The answer must be every line from the entries below that contains "thumbnail".

(Items listed in a dataset)
----
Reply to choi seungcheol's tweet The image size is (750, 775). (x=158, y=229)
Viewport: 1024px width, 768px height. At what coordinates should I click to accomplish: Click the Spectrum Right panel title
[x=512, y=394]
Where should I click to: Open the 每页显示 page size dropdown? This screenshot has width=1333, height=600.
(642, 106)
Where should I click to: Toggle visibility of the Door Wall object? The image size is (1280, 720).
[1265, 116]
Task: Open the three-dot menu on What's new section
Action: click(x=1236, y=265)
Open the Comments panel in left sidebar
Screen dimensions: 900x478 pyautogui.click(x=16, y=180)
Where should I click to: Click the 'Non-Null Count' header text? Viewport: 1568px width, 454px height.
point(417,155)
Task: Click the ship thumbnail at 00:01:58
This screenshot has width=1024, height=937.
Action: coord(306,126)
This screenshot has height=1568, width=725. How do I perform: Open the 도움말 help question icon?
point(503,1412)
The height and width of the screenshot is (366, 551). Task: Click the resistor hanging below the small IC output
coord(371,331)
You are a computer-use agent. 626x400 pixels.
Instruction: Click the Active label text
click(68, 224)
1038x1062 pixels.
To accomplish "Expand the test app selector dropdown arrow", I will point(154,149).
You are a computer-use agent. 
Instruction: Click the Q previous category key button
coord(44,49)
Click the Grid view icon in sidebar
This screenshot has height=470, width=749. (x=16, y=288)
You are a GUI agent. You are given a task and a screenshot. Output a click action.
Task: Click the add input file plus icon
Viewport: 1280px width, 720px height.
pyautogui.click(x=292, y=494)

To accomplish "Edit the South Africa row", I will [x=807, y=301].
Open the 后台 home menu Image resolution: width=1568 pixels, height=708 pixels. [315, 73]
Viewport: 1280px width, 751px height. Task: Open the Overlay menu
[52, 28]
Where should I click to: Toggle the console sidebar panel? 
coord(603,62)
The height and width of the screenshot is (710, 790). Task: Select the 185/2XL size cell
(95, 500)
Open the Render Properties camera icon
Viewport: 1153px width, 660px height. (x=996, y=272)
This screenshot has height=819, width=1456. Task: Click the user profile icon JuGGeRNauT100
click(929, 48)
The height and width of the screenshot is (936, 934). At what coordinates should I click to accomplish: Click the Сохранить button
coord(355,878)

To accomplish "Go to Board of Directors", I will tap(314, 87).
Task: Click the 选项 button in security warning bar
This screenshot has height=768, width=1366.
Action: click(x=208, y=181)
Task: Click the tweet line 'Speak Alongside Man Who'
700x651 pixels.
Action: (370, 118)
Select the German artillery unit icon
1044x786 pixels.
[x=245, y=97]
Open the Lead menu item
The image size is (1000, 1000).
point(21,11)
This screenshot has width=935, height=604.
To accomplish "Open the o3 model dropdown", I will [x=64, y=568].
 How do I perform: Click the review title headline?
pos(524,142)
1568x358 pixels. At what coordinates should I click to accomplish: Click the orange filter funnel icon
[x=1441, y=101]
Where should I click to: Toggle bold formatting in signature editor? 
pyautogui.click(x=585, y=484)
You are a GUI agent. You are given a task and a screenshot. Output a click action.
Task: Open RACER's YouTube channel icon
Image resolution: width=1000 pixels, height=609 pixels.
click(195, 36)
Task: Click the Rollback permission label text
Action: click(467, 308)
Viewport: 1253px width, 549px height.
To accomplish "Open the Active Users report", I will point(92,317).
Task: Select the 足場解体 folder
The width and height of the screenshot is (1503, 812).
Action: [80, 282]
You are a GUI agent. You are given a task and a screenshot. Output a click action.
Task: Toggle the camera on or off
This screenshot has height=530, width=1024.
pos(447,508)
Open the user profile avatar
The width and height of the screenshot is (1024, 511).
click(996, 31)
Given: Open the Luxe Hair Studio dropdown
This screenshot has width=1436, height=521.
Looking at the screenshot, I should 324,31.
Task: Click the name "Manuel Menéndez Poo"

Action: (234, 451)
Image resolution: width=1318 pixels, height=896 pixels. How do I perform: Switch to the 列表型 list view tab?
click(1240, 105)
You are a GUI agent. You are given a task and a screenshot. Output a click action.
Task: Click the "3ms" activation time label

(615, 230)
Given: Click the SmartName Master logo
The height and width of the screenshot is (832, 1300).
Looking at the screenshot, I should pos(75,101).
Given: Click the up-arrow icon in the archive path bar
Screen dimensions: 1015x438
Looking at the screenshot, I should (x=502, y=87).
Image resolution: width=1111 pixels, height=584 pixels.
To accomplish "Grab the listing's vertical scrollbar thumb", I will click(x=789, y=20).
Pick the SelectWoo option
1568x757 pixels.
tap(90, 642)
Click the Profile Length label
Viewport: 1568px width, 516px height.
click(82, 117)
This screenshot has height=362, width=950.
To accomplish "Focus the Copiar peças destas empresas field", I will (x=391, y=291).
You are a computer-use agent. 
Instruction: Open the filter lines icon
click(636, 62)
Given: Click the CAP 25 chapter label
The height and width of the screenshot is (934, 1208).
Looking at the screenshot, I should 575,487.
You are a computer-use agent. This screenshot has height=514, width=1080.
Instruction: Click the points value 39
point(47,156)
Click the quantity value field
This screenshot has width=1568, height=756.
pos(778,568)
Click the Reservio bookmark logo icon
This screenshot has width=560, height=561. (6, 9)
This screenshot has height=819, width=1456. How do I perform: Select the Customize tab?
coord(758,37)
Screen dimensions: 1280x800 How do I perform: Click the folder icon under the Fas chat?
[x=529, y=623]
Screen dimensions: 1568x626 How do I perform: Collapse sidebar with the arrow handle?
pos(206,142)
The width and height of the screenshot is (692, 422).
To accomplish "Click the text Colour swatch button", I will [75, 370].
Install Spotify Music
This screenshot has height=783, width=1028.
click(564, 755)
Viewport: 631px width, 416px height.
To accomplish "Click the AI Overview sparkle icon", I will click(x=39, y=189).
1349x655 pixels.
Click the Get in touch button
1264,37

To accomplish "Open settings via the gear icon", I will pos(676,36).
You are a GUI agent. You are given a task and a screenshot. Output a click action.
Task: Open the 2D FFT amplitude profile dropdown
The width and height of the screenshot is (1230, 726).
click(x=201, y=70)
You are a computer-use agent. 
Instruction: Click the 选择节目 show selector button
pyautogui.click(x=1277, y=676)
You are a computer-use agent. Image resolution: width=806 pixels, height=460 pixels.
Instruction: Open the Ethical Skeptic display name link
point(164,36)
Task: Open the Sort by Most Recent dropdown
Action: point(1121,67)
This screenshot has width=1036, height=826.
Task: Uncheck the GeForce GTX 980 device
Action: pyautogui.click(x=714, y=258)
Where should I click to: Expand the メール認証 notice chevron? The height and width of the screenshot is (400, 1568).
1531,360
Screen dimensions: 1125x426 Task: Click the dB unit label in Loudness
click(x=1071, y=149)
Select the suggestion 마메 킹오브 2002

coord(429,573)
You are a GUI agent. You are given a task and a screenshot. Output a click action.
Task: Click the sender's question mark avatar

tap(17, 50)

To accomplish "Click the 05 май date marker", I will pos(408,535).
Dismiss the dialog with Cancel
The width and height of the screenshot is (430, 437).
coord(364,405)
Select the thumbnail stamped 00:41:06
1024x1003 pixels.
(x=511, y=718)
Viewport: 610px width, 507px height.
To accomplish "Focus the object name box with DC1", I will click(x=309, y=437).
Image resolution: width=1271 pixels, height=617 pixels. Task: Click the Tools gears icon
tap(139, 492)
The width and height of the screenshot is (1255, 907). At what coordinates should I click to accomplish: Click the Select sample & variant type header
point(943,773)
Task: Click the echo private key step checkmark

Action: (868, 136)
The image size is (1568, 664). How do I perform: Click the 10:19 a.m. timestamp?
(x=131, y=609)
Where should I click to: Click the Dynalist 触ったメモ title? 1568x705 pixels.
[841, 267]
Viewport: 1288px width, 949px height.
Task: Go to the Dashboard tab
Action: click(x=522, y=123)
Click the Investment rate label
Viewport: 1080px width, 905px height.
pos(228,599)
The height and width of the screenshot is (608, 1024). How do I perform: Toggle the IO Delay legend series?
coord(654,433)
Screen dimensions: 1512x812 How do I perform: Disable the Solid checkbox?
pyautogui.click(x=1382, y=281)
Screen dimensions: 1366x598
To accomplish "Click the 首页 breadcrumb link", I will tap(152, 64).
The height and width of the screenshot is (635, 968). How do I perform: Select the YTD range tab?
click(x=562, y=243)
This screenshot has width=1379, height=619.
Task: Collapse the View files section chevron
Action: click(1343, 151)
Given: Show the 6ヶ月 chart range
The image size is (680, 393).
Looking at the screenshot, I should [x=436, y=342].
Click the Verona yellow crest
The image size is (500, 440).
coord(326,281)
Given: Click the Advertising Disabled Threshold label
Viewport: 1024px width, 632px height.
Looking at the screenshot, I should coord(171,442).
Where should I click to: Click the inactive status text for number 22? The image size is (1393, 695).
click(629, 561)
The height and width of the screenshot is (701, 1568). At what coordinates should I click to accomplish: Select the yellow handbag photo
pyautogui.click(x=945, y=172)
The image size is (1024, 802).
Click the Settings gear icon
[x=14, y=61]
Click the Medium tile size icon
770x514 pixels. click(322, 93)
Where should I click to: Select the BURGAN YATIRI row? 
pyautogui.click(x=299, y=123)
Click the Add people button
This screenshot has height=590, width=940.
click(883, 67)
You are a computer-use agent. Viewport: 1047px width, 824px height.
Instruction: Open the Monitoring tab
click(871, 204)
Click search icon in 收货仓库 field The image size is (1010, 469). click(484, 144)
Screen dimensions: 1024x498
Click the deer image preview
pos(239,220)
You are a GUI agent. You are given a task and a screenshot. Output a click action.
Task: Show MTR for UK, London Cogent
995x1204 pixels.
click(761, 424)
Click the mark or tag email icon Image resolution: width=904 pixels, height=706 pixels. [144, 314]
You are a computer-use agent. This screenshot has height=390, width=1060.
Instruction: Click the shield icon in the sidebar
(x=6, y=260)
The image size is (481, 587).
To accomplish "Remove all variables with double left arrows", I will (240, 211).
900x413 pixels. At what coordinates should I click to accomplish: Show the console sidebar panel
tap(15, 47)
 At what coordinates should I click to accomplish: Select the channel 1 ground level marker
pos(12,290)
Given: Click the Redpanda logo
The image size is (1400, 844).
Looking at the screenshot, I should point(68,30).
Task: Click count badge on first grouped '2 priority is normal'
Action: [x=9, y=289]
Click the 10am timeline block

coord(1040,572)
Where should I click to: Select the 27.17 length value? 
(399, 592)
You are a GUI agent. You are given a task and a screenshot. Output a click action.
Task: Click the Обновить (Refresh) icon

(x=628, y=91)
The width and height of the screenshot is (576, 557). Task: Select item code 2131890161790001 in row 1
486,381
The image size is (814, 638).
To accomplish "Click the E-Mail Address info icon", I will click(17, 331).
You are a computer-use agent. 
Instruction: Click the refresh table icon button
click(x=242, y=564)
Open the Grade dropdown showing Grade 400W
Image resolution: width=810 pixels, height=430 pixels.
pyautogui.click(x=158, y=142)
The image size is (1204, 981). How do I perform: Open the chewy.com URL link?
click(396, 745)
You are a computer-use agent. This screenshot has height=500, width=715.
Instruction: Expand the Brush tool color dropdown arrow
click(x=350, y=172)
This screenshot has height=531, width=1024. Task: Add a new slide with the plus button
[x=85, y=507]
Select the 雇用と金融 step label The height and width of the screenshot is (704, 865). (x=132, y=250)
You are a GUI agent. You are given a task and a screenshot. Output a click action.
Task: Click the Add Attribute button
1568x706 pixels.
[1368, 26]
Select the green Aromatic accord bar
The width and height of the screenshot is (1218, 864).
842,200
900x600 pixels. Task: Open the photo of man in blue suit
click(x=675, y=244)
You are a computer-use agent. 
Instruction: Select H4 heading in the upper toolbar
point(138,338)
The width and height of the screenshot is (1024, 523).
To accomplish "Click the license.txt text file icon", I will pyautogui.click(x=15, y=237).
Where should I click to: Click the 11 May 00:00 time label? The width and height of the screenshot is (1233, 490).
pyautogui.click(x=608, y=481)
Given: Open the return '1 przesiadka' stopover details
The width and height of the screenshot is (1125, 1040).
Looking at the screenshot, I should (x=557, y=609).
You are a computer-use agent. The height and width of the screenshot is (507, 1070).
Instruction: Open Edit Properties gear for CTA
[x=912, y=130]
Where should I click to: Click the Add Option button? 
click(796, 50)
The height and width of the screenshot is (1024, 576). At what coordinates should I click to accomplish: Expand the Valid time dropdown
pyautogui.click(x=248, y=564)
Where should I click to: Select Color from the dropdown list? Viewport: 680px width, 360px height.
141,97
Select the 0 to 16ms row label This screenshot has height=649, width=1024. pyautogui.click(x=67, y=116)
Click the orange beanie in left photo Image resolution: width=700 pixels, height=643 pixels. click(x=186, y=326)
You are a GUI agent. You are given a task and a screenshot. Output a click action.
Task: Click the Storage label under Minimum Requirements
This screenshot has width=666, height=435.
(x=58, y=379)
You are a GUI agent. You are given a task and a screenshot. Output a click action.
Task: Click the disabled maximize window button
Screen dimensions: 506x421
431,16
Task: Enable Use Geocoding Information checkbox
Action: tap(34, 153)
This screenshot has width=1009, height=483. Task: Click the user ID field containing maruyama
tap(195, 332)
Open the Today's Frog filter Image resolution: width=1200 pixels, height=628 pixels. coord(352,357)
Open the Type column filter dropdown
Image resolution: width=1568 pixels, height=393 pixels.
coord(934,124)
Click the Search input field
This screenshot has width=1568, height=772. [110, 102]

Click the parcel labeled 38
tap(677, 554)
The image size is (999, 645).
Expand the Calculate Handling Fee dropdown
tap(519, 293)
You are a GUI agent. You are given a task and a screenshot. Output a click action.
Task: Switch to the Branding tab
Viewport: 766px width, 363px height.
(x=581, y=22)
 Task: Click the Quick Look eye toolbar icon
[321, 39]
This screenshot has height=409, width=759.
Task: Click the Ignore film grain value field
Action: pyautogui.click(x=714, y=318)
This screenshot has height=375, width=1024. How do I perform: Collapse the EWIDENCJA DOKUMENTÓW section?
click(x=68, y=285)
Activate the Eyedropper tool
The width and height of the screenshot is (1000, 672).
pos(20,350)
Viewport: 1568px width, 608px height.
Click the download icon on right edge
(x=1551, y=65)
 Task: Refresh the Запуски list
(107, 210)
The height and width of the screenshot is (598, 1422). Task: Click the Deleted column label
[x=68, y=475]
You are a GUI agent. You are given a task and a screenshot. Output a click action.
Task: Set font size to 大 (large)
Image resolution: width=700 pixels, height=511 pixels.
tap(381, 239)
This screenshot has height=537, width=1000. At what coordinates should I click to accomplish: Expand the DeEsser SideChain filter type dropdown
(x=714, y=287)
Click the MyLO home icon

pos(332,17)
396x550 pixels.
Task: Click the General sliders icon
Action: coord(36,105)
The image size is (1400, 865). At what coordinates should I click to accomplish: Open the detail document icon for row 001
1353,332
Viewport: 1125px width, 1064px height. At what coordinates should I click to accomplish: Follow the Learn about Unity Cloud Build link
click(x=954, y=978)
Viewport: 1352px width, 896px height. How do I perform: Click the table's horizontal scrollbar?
----
TASK ANSWER:
Task: Click the ship thumbnail at 00:01:58
Select the thumbnail stamped 00:41:06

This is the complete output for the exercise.